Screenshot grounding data
┄┄┄┄┄┄┄┄┄┄

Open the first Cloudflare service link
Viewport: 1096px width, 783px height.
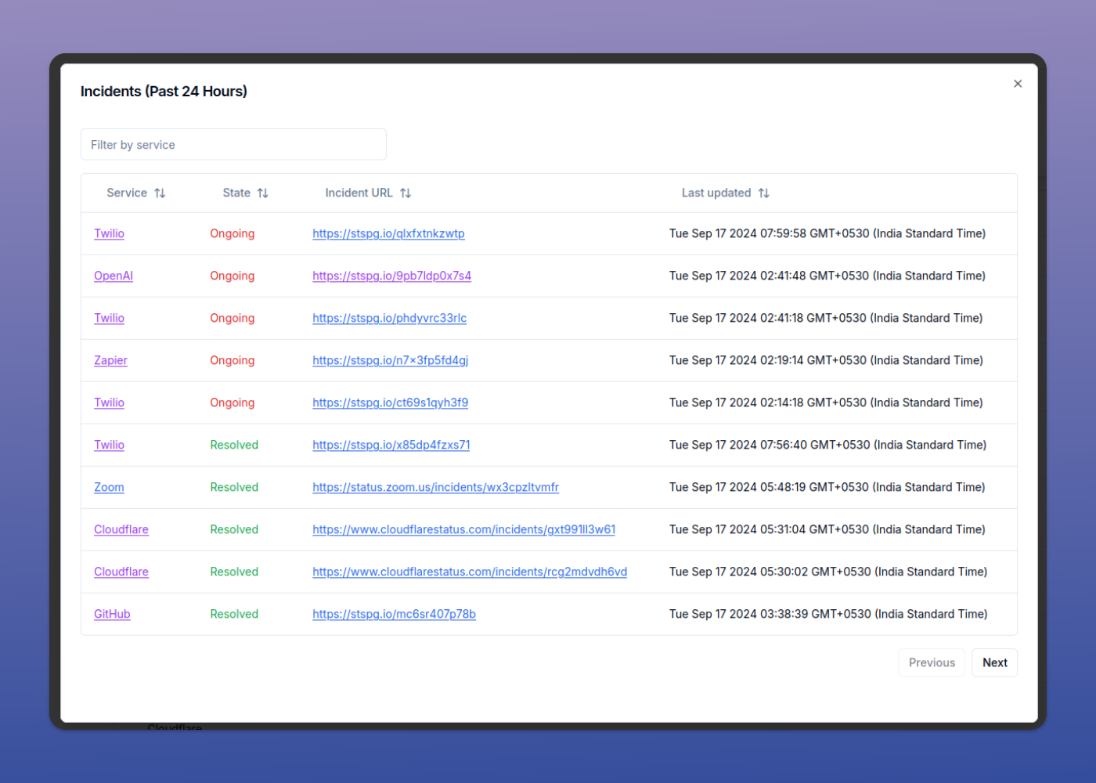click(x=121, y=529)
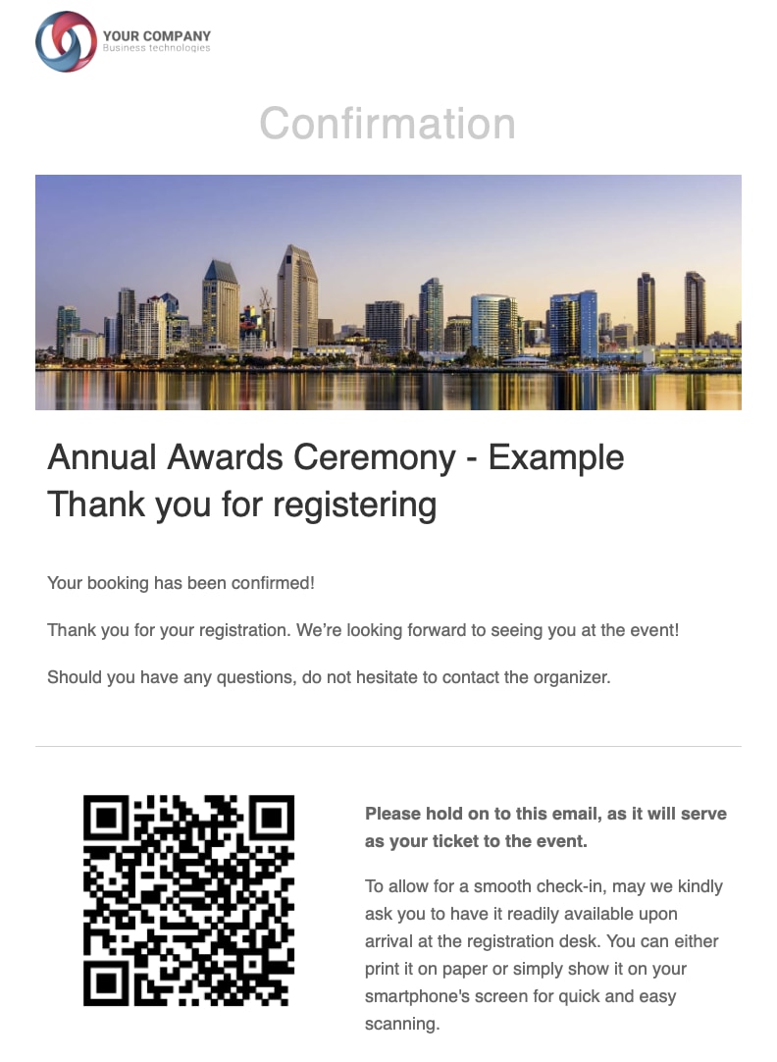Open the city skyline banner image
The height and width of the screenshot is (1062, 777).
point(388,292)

┄┄┄┄┄┄┄┄┄┄

▶ _WHAT TO WORK ON_
Copy the data exactly. Any picture it contains is to be omitted.

▶ _SOLUTION TO THE PROBLEM_
Open the first Cloudflare service link
Viewport: 1096px width, 783px height.
click(x=121, y=529)
Open the city skyline banner image
The height and width of the screenshot is (1062, 777).
point(388,292)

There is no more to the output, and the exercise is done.